Yaşamak, niçin bu denli ağırdır? Bana kalırsa ilk sebebi, insanın ebedi bir muhtaçlıkla yazgılı oluşudur. Nefese muhtaçtır, suya muhtaç, ekmeğe muhtaç… Fakat bu acziyete karşılık, hayat her zorluğun sırtında bir teselli saklar. Belki bir sabah vakti, serin rüzgârın teninde bıraktığı o ilk dokunuş; belki de susuz toprağa düşen yağmurun çıkardığı o kadim kokudur insanı avutan. Bazen bir tebessüm , bazen bir bakış, bazen de hiçlikle kuşatılmış anlarda ansızın beliren bir çiçektir teselli. İnsan, tüm bu muhtaçlığına rağmen, işte bu küçük mucizelerle yeniden doğar , unutur kendi gerçeğini. Çünkü hayat, en karanlık uçurumların kenarına bile gizlice bir gül demeti bırakır.

Her şeyden evvel bu tesellilere muhtaçtır insan yaşayabilmek için. En çok da insan, insana muhtaçtır. Ne tuhaf… Didişip durur, belki kinle çarpar yüreği, lakin en nihayetinde aynı ırmağın susuz yolcusudur muhtaç olduğu kişi.Bir elin sıcaklığına, bir bakışın derinliğine, hatta bir düşmanın varlığına bile muhtaçtır insan. Belki de bu muhtaçlık, Allah’ın insana en büyük cezasıdır ve de en büyük merhametidir aynı anda.

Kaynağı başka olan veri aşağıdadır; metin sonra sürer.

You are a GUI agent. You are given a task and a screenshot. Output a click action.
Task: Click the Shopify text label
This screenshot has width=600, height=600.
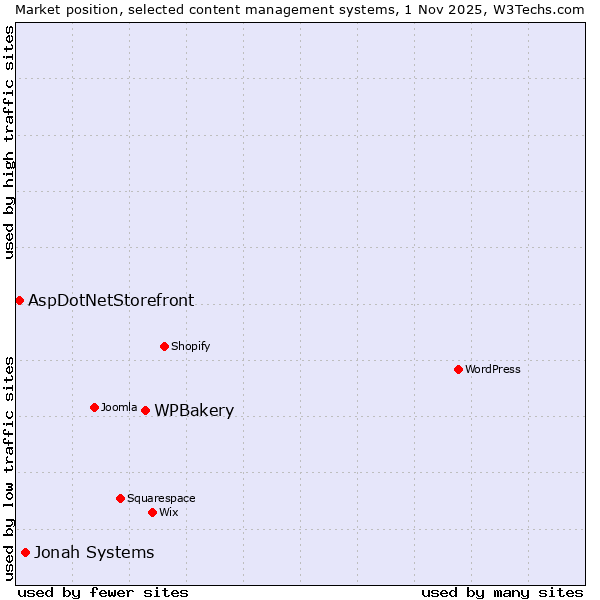click(x=190, y=346)
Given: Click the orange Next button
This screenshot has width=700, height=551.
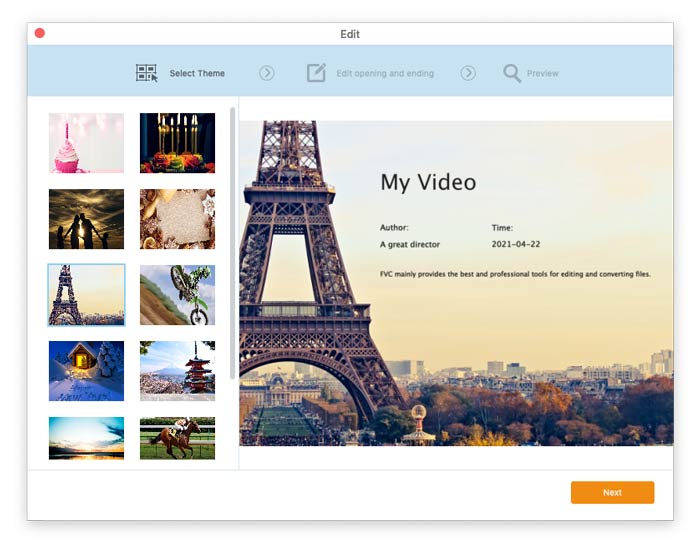Looking at the screenshot, I should (612, 492).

İşte bu yüzden kimisi, yalnızca ihtiyaçlara inanır. Kendi varlığının sadece maddi veya manevi açlığını doyurmaktan, muhtaç olduğu ihtiyaçlarını karşılamaktan ibaret olduğunu düşünür. Belki de ruhunu, alıp verdiği nefesin dar sınırlarına hapseder. Çünkü tek hakikat dediği şey, avuçlarının içinde tutabildiği kadar olandır. Oysa insan, ekmeğe olduğu kadar sevdaya da muhtaçtır. Mala, mülke duyduğu ihtiyaç kadar, bir bakışın ışığına da hasrettir.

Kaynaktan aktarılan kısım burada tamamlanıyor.